Unique New Year’s Eve Traditions from Around the World

Everyone has their own way of ushering in the new year – resolutions, soirées, elaborate meals, mini-getaways. While some countries merely raise their glasses as the clock strikes midnight, others indulge in rather elaborate, unique traditions that seem interestingly absurd. A lot of them have to do with burning, throwing, eating things, but a few like donning special underwear are so pleasantly surprising that you’ll be tempted to reconsider where you want to bring in the new year this year! Ready to have your mind blown? Here are a few of the most unique New Year’s Eve traditions from around the world.

Drinking Ashes – Russia

Drinking Ashes Russia New Year Celebration

On New Year’s Eve, Russians write down their wishes for the new year on a piece of paper, then burn it with a candle and add the ashes to their glass of champagne. The Russians surely take “you are what you eat” very seriously.

Salting the Doorstep – Turkey

As a token of good luck, the Turkish sprinkle salt at their doorstep as soon as the clock strikes midnight on New Year’s Eve. This symbolizes welcoming peace and prosperity into their home in the new year.
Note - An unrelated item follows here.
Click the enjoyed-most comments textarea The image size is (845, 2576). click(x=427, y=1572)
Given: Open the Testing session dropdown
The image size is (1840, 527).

Donning Red Underwear – Italy

In Italy, wearing red underwear on New Year’s Eve is considered auspicious for those who are trying to conceive as the colour red is associated with fertility. Some people also wear yellow underwear as they believe it brings money in the new year.
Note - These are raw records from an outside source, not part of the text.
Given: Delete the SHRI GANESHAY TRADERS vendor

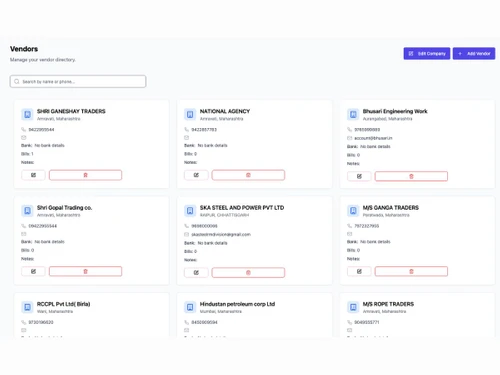Looking at the screenshot, I should 85,175.
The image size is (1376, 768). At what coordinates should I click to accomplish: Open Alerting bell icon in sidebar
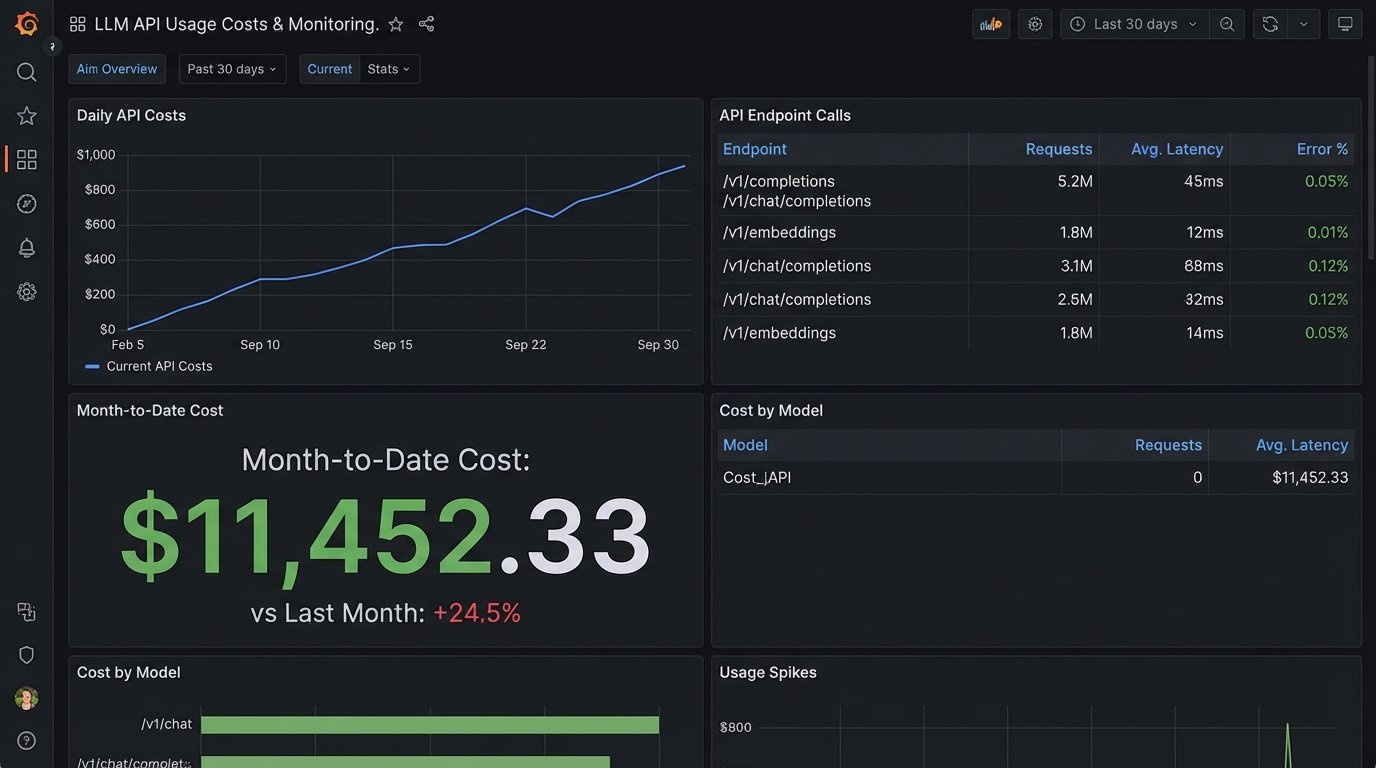click(x=27, y=248)
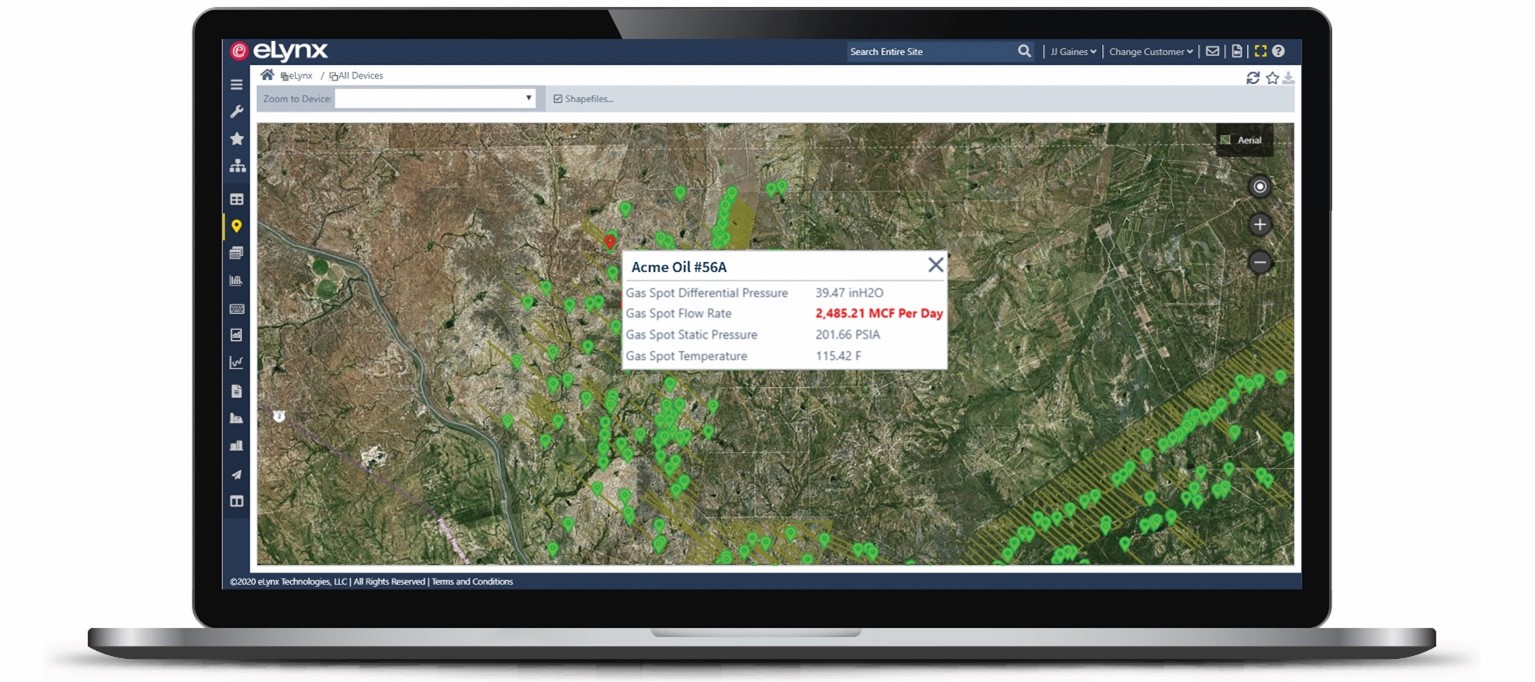Refresh the map with the refresh icon

[x=1253, y=77]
White Flowers for Yemoja – Brazil

White Flowers for Yemoja Brazil New Years

In Brazil, you will find the ocean littered with white flowers and candles after New Year’s Eve. Brazilians make this offering of special white flowers to the water deity Yemoja who is believed to control the seas and blesses those who take part.

First Footing – Scotland

The Scottish observe a tradition called First Footing wherein they believe that the first person to cross the threshold of their home after midnight should be a dark-haired male carrying coal, shortbread, salt, black bun and whiskey so as to be surrounded by good luck in the coming year.

Eating 12 Grapes – Spain

In Spain, it is customary to eat 12 grapes at midnight on New Year’s Eve – one grape at each stroke for each month of the year to draw in good luck. In bigger cities like Barcelona and Madrid, people gather with their grapes and cava to celebrate, eat and drink together.

Smashing Plates – Denmark

Smashing Plates Denmark New Year

As a way of leaving anger and ill-wishes in the past year, the Danish smash china at their friends’ and neighbours’ doorsteps. They believe that the bigger the pile of broken china at your doorstep before the New Year begins, the luckier you will be that year.

Cemetery Celebrations – Chile

In Chile, New Year’s Eve masses are held at cemeteries so that people can indulge in festivities with their deceased family members.

Burning Scarecrows – Ecuador

We personally think the celebrations in Ecuador are LIT. Ecuadorians make scarecrows that represent politicians, pop culture icons and other influential figures and burn them at bonfires on New Year’s Eve to cleanse the world of evil and make room for positivity in the year to come.

Ringing Bells 108 Times – Japan

Ringing Bells 108 Times Japan New Year

As a tradition called Joyanokane, the Japanese ring bells 107 times on New Year’s Eve and the last one at the stroke of midnight. This is meant to dispel 108 evil desires and wash away the sins of the previous year.